EXERCISE DETAILS - Can you rewrite the passage of the SAP² contribution guidelines that opens with "Thank you for" and closes with "processes raw audio.", putting "explanation" wherever "interpretation" appears?

Thank you for your interest in contributing to SAP².

SAP² is a research-oriented, methodology-first project. Its goal is to reason about the structural decodability of audio-derived measurements, strictly separated from interpretation, meaning, or intent.

Before contributing, please make sure you understand and accept the project's philosophical and methodological constraints.


1. Core principles (non-negotiable)

By contributing to SAP², you agree to respect the following principles:

Measurement is not interpretation

  • SAP² never processes raw audio.
  • SAP² operates only on measured outputs (typically results.json).
  • No contribution may infer meaning, intent, or message content.

Decodability is structural

  • Decoding is considered only as a structural compatibility problem.
  • Absence of decodability is a valid and expected outcome.
  • Ambiguity must be reported, never resolved implicitly.

Known methods only

  • All decoding methods must be documented, historically used, or academically described.

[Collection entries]

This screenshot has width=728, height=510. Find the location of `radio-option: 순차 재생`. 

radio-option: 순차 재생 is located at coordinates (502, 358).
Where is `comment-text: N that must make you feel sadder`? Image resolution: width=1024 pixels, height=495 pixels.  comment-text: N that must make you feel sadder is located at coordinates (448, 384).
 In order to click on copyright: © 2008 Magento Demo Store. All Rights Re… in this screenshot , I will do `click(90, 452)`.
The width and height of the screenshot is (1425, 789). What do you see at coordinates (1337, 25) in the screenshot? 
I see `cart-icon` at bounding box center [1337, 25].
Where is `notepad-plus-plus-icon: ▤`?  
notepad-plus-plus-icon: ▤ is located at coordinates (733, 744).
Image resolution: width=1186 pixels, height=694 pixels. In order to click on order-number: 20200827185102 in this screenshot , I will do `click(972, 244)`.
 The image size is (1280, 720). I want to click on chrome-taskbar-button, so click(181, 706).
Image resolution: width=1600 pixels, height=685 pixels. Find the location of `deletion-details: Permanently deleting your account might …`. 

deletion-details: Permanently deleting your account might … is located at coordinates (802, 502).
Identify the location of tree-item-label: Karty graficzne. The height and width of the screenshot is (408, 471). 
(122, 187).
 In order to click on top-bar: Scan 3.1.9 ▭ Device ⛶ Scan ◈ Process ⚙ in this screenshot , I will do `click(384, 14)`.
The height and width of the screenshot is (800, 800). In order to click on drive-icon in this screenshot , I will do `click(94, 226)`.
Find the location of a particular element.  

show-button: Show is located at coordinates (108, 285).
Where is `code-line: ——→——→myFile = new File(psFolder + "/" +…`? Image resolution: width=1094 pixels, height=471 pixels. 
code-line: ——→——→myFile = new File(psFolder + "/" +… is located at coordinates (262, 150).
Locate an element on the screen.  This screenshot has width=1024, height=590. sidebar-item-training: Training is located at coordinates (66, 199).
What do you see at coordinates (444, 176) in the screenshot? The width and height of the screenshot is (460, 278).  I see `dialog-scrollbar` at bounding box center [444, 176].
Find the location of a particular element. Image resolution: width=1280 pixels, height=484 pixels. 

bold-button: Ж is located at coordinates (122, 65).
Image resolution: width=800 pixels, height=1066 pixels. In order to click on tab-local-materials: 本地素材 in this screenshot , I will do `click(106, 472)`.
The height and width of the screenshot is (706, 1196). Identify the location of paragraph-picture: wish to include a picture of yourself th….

PROBLEM SOLUTION -
Thank you for your interest in contributing to SAP².

SAP² is a research-oriented, methodology-first project. Its goal is to reason about the structural decodability of audio-derived measurements, strictly separated from explanation, meaning, or intent.

Before contributing, please make sure you understand and accept the project's philosophical and methodological constraints.


1. Core principles (non-negotiable)

By contributing to SAP², you agree to respect the following principles:

Measurement is not explanation

  • SAP² never processes raw audio.